Not much chat (“cheering is better than talking” as Tony Wright puts it) just song after song fired at you, “Enteralterego”, the glorious punk fizz of “If I Was You” and the catchy as the flu (coronavirus if I am being topical?) “Sometimes I’d Like To Kill Her” which kind of proves that these boys can spin gold out of everything.

The mega hit, “Tequila” (and I was there the day it hit number one and Wright was passing out shots to the crowd in Dudley one Sunday night when the dancefloor broke such was the bouncing), the playful “Josephine” (featuring backing vocals from Chris Catalyst of Eureka Machines, who is playing keyboards tonight) and then “D’ya Wanna Go Faster?” and you think : “yeah that sums them up, because even in their 50s as Wright is these days, they have a hyper enthusiasm for this.

“Middleman” and “Oblivion” end the set, but these are rock stars, so they do encores.

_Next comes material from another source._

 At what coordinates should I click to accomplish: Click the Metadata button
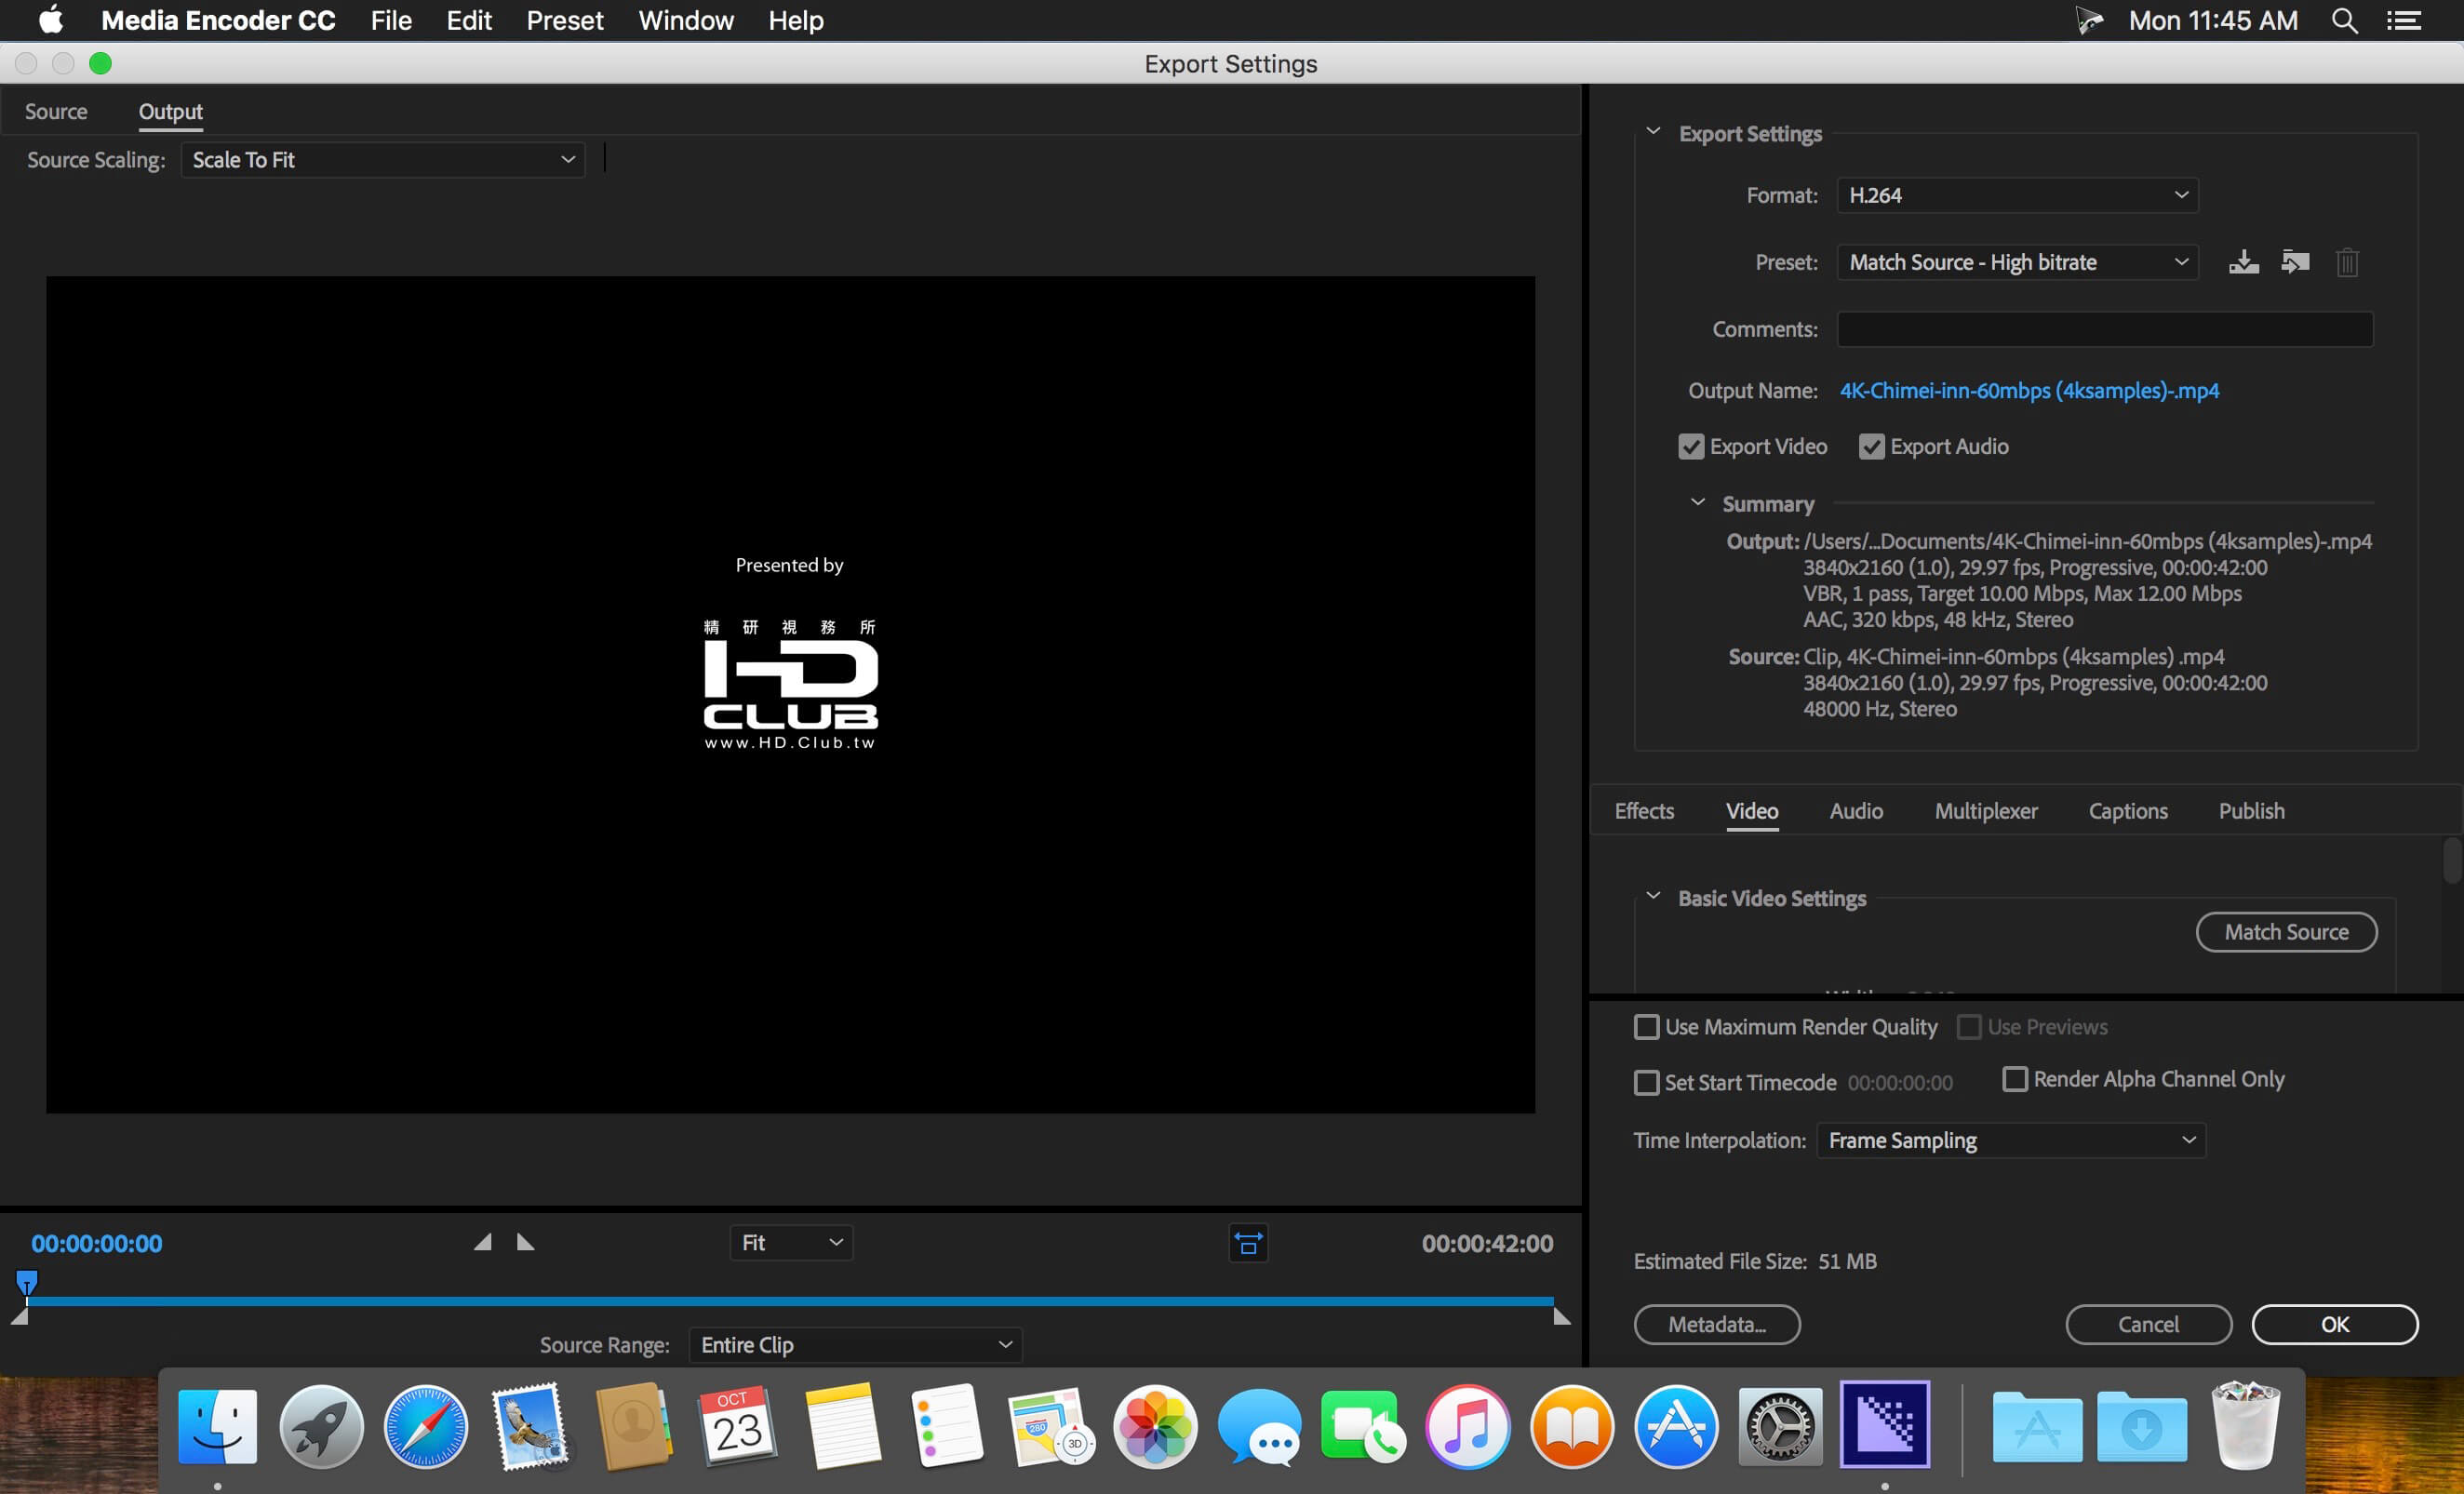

Except they are still Terrorvision, so with a cheery: “we’ve played all the songs we know, but its freezing backstage” they do their Christmas one (“just 240 days to go….”) then “Pretend Best Friend” and then the one that began this review. Whales and dolphins and all.

The thing about Terrorvison is they have never in all the 26 years since I bought their second record, claimed to be anything they aren’t. I saw them last year second on the bill to The Levellers at an outdoor show and they were just as glorious there as they were here, because essentially, they are just doing what comes naturally. But they are more than just a “festival” band as it were. Instead, Terrorvision are, at this point, national treasures.